この方針の元、部員3人は高校生活を謳歌していった
としたら良かった。しかし予定というのはすぐ崩れるものだ。
…そう、あの日までは
『やぁ充、元気かい?』
スマートフォンの向こうで明は掠れ、弱った声で話す
なんと腑抜けな、これは手本を見せなければ
「なぜ電話をしてきた?お前も俺が風邪だと知っているだろうに」
と、自分も同じような、いやもしかしたらやつよりひどいかもしれない声で話す。
なんという奇跡か、2人とも同時に風邪をひいたのだ。
原因は分かっている。先日教頭から直々にお達しのきた交通監視員の仕事だった。新入生の自転車事故が多いこの4月に毎年1週間、登校と下校に行われるのだが、貧乏くじを顧問が引いたおかげで、下校時間にやる羽目になった。そこまでは良かったのだが1週間天気は土砂降り。
いつもなら野球とかラグビー部とか人数の多くて体の強い人達が日替わりでやるのだが…俺たちは2人。オール出勤だ。
そこに車の音にかき消されないように大声で注意や誘導をしたおかげで、元々剛健でない2人は風邪をひいてしまったのだ。
『しかし原因はあるにしろ出来すぎだよね、同時に高熱が出るなんて、ゴホッ』
「喋るのはやめろ、お前の心配は分かる。新入生オリエンテーションだろ、ゲフッ」
この日は新入生オリエンテーションの日であった。元々明、明がダメでも俺が話すはずだったのだが
『大丈夫だろうか…おそらく顧問が話してらくれるだろうけど…ケホケホ』
「原稿は渡してある。最悪発表出来なくても俺達に損は無いさ。
それに風邪を引かなくても大声出したおかげで喉ガラガラ。壇上で発表なんて出来なかったさ
もう切るぞ?正直熱がすごくて話したくない」
『そうだね、僕もだ。じゃあお大事に』
そう言って電話は切れた。俺はベットに埋まるように眠る
どうせ心配したところで何も起きない。まぁ、どう転んだって未発表以上のことは起きないさ。

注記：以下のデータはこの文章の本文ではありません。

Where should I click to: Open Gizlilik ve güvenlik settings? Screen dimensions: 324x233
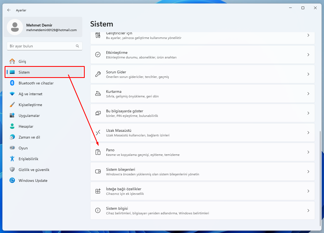[34, 170]
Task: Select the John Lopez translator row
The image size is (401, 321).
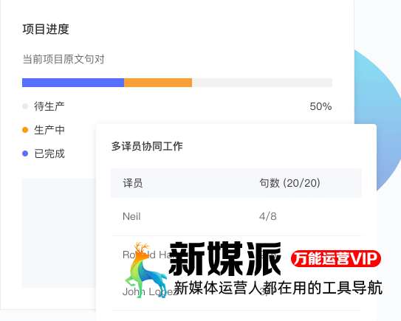Action: pos(236,291)
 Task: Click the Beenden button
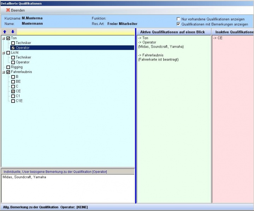pos(16,10)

それより風邪を治さなければ、俺はうなされながら眠りについた。
次の日の朝、熱を測ると37.5分今日も大事をとって休むべきだと布団から出ずにスマートフォンをいじっていると明から着信があった
電話は明からだった
布団に寝転びながらスマートフォンを耳に当てる
『あっ、充?すまない電話しちゃって』
スマートフォンからはまだ喉のがらつく明の声がした
「大丈夫だが、風邪は治ったか?俺はもう1日かかりそうだ」
天井を見上げながらぼやくように言う
『そうなのかい?いやそんな事より大変な事件が起きたんだよ!』
慌ててるのか興奮気味に明は言う
「なんだよ?明日じゃダメなのか?」
『いや、早めに伝えなきゃと思ってさ
朝学校に来たらみんな寄ってたかって俺に言うんだよ』
「何を?」
『芸術部って今年も県内コンクール最優秀賞を取るんでしょ?
昨日女の子の部員が高らかに宣言したってさ』
「はぁ?」
『雪ちゃんに確認したんだけど、確かに言ったらしいんだ。顧問が勝手に原稿を変えたらしくて…顧問に聞きに行ったら充なら簡単だろ?って言っててさ』
「なっ、ふざけるなよ。俺は今年出さないことにしてたんだぞ」
『俺もそう言ったさ。でもアイツはやるだけやれの一点張り。
それで問題なのはその後で』
「まだ何かあるのか…やめてくれ、これ以上は熱が上がる」
『雪ちゃんが責任を取って絵を描くって言っててさ。言ってしまったことは私の責任だ。だってさ』
あぁダメだ頭がグラングランする
俺はひとまずこう言った
「学校に復帰したら考える
すまん。ひとまず寝る」
その後、俺はまた熱が出てさらに2日休んだ。